------ KUTIPAN TEKS
Selasa 04 Jul 2023 06:36 WIB

Menlu Swedia: Pembakaran Alquran Ubah Citra Baik Swedia

Kemenlu Swedia telah mengecam pembakaran Alquran yang terbaru oleh Salwan Momika.

Rep: Dwina Agustin/ Red: Nidia Zuraya
Polisi turun tangan di tempat kejadian di mana seorang pria membakar Alquran di luar masjid di Stockholm, Swedia, 28 Juni 2023.
Foto: EPA-EFE/STEFAN JERREVANG
Polisi turun tangan di tempat kejadian di mana seorang pria membakar Alquran di luar masjid di Stockholm, Swedia, 28 Juni 2023.

REPUBLIKA.CO.ID, STOCKHOLM -- Menteri Luar Negeri Swedia, Tobias Billstrom, mengatakan pembakaran Alquran dapat mengubah citra baik Swedia menjadi buruk. Dia mengatakan, negaranya sedang berjuang untuk menyelamatkan reputasinya.
------------
------ DATA LISTING
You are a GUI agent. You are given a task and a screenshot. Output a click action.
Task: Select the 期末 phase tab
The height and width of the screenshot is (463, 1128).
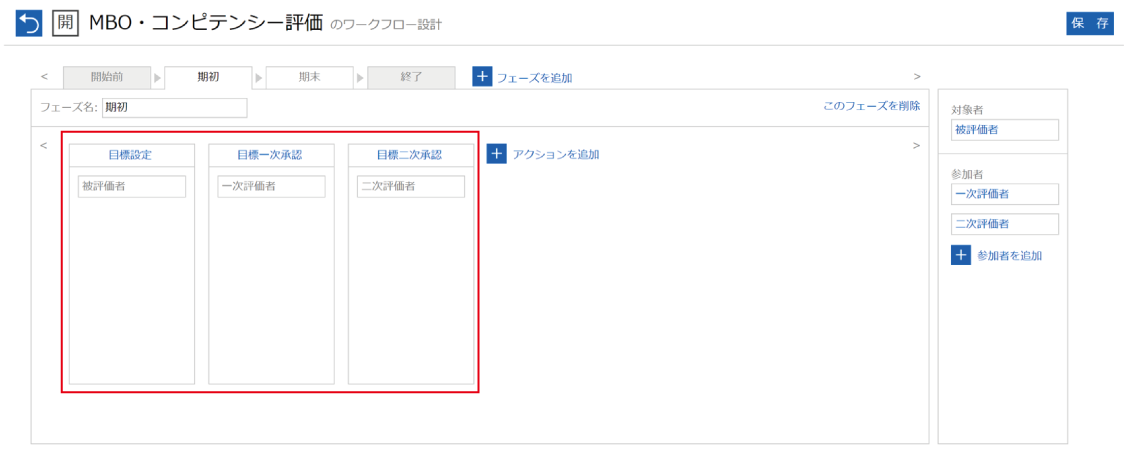click(x=309, y=77)
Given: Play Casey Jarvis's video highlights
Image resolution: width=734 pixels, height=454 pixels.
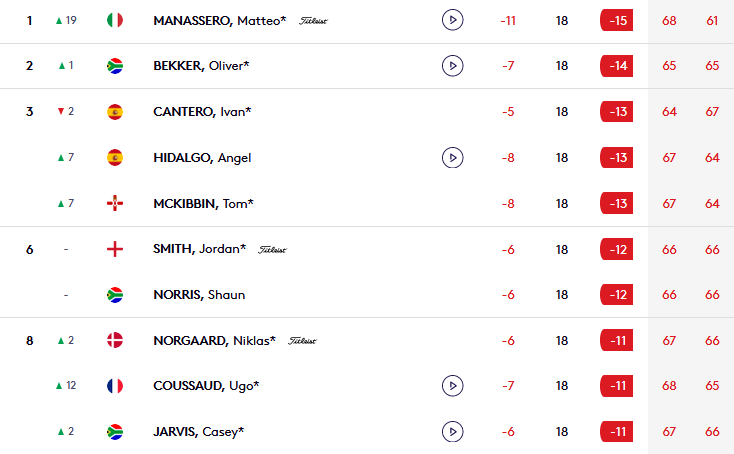Looking at the screenshot, I should [452, 432].
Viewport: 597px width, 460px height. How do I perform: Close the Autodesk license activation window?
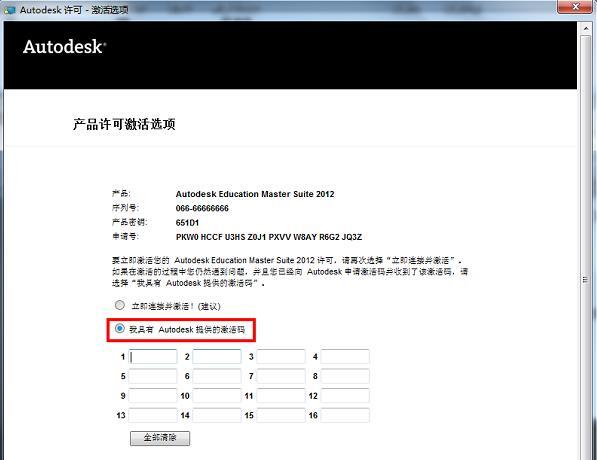click(575, 7)
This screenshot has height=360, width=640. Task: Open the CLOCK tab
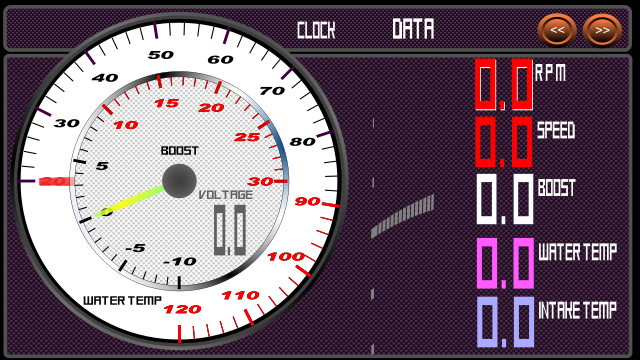click(316, 31)
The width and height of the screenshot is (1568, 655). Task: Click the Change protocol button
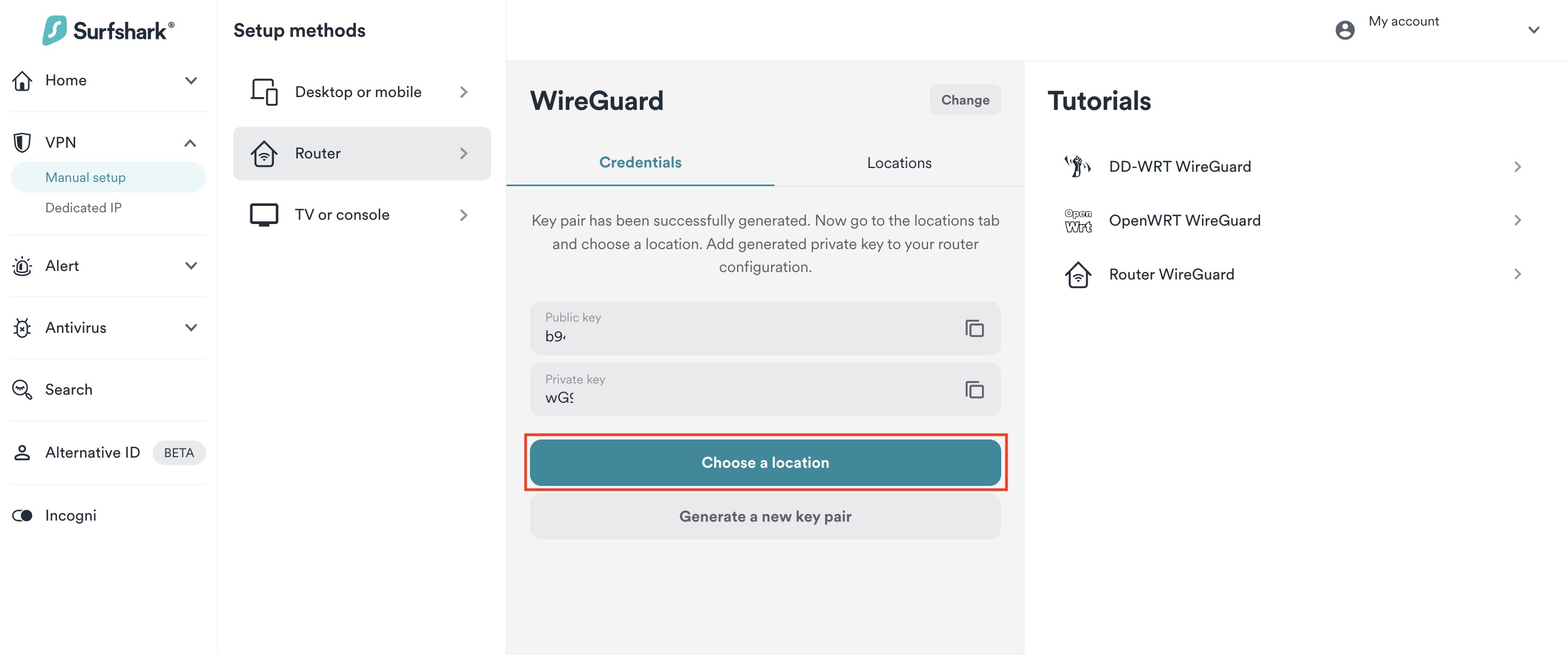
------------
**DAFTAR TUGAS**
**1)** Ketik ulang sebagian berita tentang pembakaran Alquran di Swedia. Mulailah pada kata-kata yang memuat "Menlu Swedia: Pembakaran", lalu berhentilah setelah "untuk menyelamatkan reputasinya.".
**2)** Tuliskan lanjutan berita tentang pembakaran Alquran di Swedia setelah kalimat terakhir yang ditampilkan.

**JAWABAN TUGAS**
**1)**
Menlu Swedia: Pembakaran Alquran Ubah Citra Baik Swedia

Kemenlu Swedia telah mengecam pembakaran Alquran yang terbaru oleh Salwan Momika.

Rep: Dwina Agustin/ Red: Nidia Zuraya
Polisi turun tangan di tempat kejadian di mana seorang pria membakar Alquran di luar masjid di Stockholm, Swedia, 28 Juni 2023.
Foto: EPA-EFE/STEFAN JERREVANG
Polisi turun tangan di tempat kejadian di mana seorang pria membakar Alquran di luar masjid di Stockholm, Swedia, 28 Juni 2023.

REPUBLIKA.CO.ID, STOCKHOLM -- Menteri Luar Negeri Swedia, Tobias Billstrom, mengatakan pembakaran Alquran dapat mengubah citra baik Swedia menjadi buruk. Dia mengatakan, negaranya sedang berjuang untuk menyelamatkan reputasinya.

**2)**
"Citra baik Swedia akan berubah dalam jangka panjang jika terus digambarkan sebagai Islamofobia. Sulit untuk memprediksi apa konsekuensinya dalam proses persetujuan keanggotaan NATO Swedia. Pertahanan juga penting,” kata Billstrom dikutip dari Anadolu Agency.

Baca Juga

Billstrom menegaskan, Swedia memperhatikan keberatan Turki dalam meratifikasi aksesi negara itu ke NATO. Ankara telah mengajukan keberatan atas aksi-aksi pembakaran Alquran di Stockholm, termasuk yang terbaru pada hari pertama Idul Adha pada 28 Juni 2023.

Kementerian Luar Negeri Swedia pada akhir pekan telah mengecam pembakaran Alquran yang terbaru oleh Salwan Momika. "Pemerintah Swedia memahami bahwa tindakan Islamofobia individu dalam demonstrasi di negara itu dapat menyinggung umat Islam. Kami mengutuk keras tindakan ini yang tidak mencerminkan pandangan pemerintah Swedia dengan cara apa pun," ujarnya.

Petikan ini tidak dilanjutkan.